- **Work task**
Using the material below, return exactly the lines between the one holding "The height and width of the screenshot is (497, 700)." and the one holding "This screenshot has height=755, width=1050.", inclusive, and no others.

● ● ● ● ● ● ●

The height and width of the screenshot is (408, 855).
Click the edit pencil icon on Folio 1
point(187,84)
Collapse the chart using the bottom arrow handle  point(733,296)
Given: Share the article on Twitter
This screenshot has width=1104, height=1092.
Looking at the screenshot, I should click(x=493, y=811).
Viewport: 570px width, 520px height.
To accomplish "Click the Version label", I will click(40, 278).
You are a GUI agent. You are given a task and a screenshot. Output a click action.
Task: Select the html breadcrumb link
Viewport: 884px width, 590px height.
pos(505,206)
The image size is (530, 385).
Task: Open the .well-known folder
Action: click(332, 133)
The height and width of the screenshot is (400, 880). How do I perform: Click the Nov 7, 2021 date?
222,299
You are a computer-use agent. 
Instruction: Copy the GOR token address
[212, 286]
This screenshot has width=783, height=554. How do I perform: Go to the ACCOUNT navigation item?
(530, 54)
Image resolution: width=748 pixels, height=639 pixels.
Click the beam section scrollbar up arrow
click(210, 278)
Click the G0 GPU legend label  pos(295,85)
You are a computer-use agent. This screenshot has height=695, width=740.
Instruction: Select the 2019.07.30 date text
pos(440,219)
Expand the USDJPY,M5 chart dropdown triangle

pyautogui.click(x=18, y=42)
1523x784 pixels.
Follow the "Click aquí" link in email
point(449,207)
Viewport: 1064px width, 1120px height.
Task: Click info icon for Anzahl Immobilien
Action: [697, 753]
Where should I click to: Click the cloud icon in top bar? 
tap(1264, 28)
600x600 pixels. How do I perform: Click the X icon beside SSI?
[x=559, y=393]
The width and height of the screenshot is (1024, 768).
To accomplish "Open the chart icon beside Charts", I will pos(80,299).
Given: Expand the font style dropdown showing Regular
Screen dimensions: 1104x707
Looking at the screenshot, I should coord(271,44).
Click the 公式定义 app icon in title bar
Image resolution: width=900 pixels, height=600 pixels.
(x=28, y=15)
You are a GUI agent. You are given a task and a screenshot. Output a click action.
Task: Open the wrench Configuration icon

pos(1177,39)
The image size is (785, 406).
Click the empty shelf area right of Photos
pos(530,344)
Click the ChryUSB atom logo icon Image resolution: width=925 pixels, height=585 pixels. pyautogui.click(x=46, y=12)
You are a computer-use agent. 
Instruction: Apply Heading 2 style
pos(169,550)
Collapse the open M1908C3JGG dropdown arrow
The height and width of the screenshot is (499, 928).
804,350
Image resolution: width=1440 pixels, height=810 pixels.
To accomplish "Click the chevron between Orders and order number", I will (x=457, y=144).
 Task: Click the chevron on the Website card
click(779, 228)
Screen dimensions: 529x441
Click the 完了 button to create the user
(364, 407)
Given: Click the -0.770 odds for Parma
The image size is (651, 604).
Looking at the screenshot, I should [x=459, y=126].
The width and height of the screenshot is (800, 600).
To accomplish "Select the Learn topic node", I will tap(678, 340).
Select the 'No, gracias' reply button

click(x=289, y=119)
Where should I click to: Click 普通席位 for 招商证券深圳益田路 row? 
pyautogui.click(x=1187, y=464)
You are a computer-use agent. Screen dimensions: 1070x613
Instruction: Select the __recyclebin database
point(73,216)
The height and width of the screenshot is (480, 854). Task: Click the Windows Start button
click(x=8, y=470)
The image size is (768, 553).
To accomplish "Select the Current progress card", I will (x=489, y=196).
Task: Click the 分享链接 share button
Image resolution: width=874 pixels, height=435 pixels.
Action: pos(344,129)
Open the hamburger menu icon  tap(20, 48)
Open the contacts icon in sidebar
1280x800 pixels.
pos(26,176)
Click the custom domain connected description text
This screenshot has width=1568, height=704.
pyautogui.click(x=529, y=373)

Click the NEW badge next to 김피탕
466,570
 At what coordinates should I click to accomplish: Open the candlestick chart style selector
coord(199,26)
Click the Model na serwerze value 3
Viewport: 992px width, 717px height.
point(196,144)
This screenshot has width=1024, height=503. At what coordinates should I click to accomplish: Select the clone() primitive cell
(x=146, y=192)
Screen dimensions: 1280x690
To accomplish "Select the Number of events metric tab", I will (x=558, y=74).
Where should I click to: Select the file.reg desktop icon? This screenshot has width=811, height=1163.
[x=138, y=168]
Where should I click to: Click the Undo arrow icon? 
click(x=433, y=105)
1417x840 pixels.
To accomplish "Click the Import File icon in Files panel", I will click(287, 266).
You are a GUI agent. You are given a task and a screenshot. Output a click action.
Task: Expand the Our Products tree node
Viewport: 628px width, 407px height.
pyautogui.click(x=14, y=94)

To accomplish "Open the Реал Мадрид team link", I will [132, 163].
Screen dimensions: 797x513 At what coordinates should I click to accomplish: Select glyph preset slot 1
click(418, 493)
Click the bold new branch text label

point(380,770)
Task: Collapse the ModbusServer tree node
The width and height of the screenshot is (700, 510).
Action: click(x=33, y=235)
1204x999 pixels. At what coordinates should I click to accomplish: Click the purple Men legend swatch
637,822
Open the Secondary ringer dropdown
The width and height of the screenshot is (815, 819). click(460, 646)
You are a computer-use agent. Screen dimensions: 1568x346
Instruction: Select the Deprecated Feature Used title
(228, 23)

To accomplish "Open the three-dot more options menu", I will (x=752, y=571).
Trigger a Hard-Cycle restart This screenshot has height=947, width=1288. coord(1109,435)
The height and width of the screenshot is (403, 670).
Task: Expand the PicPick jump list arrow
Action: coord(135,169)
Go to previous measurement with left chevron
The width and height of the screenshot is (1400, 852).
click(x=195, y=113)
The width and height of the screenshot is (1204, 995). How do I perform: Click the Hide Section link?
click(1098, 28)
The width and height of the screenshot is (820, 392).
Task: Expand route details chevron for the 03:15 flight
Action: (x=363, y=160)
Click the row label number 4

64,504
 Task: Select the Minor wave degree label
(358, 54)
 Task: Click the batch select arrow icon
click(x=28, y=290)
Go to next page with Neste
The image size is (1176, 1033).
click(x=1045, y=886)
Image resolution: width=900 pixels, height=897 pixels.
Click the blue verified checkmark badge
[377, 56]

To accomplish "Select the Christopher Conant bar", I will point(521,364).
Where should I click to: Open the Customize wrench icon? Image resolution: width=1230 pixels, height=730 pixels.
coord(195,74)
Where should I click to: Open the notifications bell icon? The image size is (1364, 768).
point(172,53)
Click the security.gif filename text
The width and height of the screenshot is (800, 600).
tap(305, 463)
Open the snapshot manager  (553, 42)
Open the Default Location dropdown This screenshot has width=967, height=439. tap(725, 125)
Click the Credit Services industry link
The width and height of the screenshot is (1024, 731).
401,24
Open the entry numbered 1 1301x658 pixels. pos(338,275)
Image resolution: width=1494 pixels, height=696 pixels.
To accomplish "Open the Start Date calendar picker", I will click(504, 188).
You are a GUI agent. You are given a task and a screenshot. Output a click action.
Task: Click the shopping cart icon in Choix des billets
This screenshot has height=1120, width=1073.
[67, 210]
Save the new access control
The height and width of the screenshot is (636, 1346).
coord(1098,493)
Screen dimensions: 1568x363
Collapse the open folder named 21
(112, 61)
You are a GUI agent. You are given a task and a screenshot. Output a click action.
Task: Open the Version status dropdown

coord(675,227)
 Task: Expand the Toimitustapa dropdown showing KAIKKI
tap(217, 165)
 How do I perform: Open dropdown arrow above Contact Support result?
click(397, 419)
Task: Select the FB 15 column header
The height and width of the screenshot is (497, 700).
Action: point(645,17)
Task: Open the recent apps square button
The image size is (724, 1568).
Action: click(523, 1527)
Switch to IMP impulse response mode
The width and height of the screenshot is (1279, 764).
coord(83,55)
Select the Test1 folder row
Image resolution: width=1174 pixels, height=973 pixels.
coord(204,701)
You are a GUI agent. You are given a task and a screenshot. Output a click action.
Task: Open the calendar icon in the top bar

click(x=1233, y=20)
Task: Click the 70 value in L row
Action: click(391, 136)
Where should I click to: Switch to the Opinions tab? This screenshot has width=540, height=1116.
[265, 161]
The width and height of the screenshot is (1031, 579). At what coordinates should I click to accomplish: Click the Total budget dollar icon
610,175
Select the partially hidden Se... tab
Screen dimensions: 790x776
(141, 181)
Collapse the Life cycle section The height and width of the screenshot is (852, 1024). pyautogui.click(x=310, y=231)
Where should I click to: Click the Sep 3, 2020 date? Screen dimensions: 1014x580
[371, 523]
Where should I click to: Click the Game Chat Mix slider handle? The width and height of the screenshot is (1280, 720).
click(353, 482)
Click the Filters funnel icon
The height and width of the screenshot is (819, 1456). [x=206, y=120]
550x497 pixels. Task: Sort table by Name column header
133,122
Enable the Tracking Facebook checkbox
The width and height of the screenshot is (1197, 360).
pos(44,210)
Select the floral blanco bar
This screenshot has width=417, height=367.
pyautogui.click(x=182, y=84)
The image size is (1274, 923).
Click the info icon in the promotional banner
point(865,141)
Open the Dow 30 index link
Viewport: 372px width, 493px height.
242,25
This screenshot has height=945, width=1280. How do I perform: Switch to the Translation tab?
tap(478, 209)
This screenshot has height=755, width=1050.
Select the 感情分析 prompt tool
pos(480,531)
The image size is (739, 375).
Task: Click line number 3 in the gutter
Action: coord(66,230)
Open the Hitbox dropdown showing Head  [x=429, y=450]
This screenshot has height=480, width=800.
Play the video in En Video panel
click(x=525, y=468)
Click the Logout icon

● ● ● ● ● ● ●

- **Output for this task**
The height and width of the screenshot is (497, 700).
Action: point(645,17)
Task: Open the recent apps square button
The image size is (724, 1568).
Action: click(523, 1527)
Switch to IMP impulse response mode
The width and height of the screenshot is (1279, 764).
coord(83,55)
Select the Test1 folder row
Image resolution: width=1174 pixels, height=973 pixels.
coord(204,701)
You are a GUI agent. You are given a task and a screenshot. Output a click action.
Task: Open the calendar icon in the top bar

click(x=1233, y=20)
Task: Click the 70 value in L row
Action: click(391, 136)
Where should I click to: Switch to the Opinions tab? This screenshot has width=540, height=1116.
[265, 161]
The width and height of the screenshot is (1031, 579). At what coordinates should I click to accomplish: Click the Total budget dollar icon
610,175
Select the partially hidden Se... tab
Screen dimensions: 790x776
(141, 181)
Collapse the Life cycle section The height and width of the screenshot is (852, 1024). pyautogui.click(x=310, y=231)
Where should I click to: Click the Sep 3, 2020 date? Screen dimensions: 1014x580
[371, 523]
Where should I click to: Click the Game Chat Mix slider handle? The width and height of the screenshot is (1280, 720).
click(353, 482)
Click the Filters funnel icon
The height and width of the screenshot is (819, 1456). [x=206, y=120]
550x497 pixels. Task: Sort table by Name column header
133,122
Enable the Tracking Facebook checkbox
The width and height of the screenshot is (1197, 360).
pos(44,210)
Select the floral blanco bar
This screenshot has width=417, height=367.
pyautogui.click(x=182, y=84)
The image size is (1274, 923).
Click the info icon in the promotional banner
point(865,141)
Open the Dow 30 index link
Viewport: 372px width, 493px height.
242,25
This screenshot has height=945, width=1280. How do I perform: Switch to the Translation tab?
tap(478, 209)
This screenshot has height=755, width=1050.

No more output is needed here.